[Saved entries]
______

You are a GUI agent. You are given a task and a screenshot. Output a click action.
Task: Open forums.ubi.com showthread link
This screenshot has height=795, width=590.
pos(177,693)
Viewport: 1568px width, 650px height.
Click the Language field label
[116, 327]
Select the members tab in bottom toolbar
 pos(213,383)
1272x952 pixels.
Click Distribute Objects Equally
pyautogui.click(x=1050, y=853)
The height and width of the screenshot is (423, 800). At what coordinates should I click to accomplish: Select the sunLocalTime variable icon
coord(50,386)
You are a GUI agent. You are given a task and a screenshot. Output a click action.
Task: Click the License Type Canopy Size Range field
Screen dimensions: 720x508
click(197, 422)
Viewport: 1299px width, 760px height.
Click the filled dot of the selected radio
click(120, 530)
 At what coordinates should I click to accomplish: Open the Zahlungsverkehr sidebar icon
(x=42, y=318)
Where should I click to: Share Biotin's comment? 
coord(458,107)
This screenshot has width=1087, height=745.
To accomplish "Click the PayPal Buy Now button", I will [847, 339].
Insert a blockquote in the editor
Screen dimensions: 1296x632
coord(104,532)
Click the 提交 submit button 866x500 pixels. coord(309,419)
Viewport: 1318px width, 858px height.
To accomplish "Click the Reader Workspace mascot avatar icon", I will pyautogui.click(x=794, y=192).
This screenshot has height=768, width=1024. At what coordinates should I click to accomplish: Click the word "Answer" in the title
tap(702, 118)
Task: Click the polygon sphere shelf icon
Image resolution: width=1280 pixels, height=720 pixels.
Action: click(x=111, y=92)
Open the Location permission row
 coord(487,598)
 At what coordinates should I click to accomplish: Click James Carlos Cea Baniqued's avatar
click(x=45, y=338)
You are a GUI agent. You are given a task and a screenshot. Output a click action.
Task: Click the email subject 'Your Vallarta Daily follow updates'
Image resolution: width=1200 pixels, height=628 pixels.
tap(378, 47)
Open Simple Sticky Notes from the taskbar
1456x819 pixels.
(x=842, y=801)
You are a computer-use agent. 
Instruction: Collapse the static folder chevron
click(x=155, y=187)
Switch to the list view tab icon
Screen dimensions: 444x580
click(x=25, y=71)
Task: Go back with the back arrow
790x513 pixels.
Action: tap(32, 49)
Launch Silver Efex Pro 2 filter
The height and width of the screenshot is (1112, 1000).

______

* **WHAT YOU HAVE TO DO**: Write out exactly the lines that begin at the one containing "Insert a blockquote in the editor" and continue through the last line of the data, and only those.

* **SOLUTION FOR THIS EXERCISE**:
Insert a blockquote in the editor
Screen dimensions: 1296x632
coord(104,532)
Click the 提交 submit button 866x500 pixels. coord(309,419)
Viewport: 1318px width, 858px height.
To accomplish "Click the Reader Workspace mascot avatar icon", I will pyautogui.click(x=794, y=192).
This screenshot has height=768, width=1024. At what coordinates should I click to accomplish: Click the word "Answer" in the title
tap(702, 118)
Task: Click the polygon sphere shelf icon
Image resolution: width=1280 pixels, height=720 pixels.
Action: click(x=111, y=92)
Open the Location permission row
 coord(487,598)
 At what coordinates should I click to accomplish: Click James Carlos Cea Baniqued's avatar
click(x=45, y=338)
You are a GUI agent. You are given a task and a screenshot. Output a click action.
Task: Click the email subject 'Your Vallarta Daily follow updates'
Image resolution: width=1200 pixels, height=628 pixels.
tap(378, 47)
Open Simple Sticky Notes from the taskbar
1456x819 pixels.
(x=842, y=801)
You are a computer-use agent. 
Instruction: Collapse the static folder chevron
click(x=155, y=187)
Switch to the list view tab icon
Screen dimensions: 444x580
click(x=25, y=71)
Task: Go back with the back arrow
790x513 pixels.
Action: tap(32, 49)
Launch Silver Efex Pro 2 filter
The height and width of the screenshot is (1112, 1000).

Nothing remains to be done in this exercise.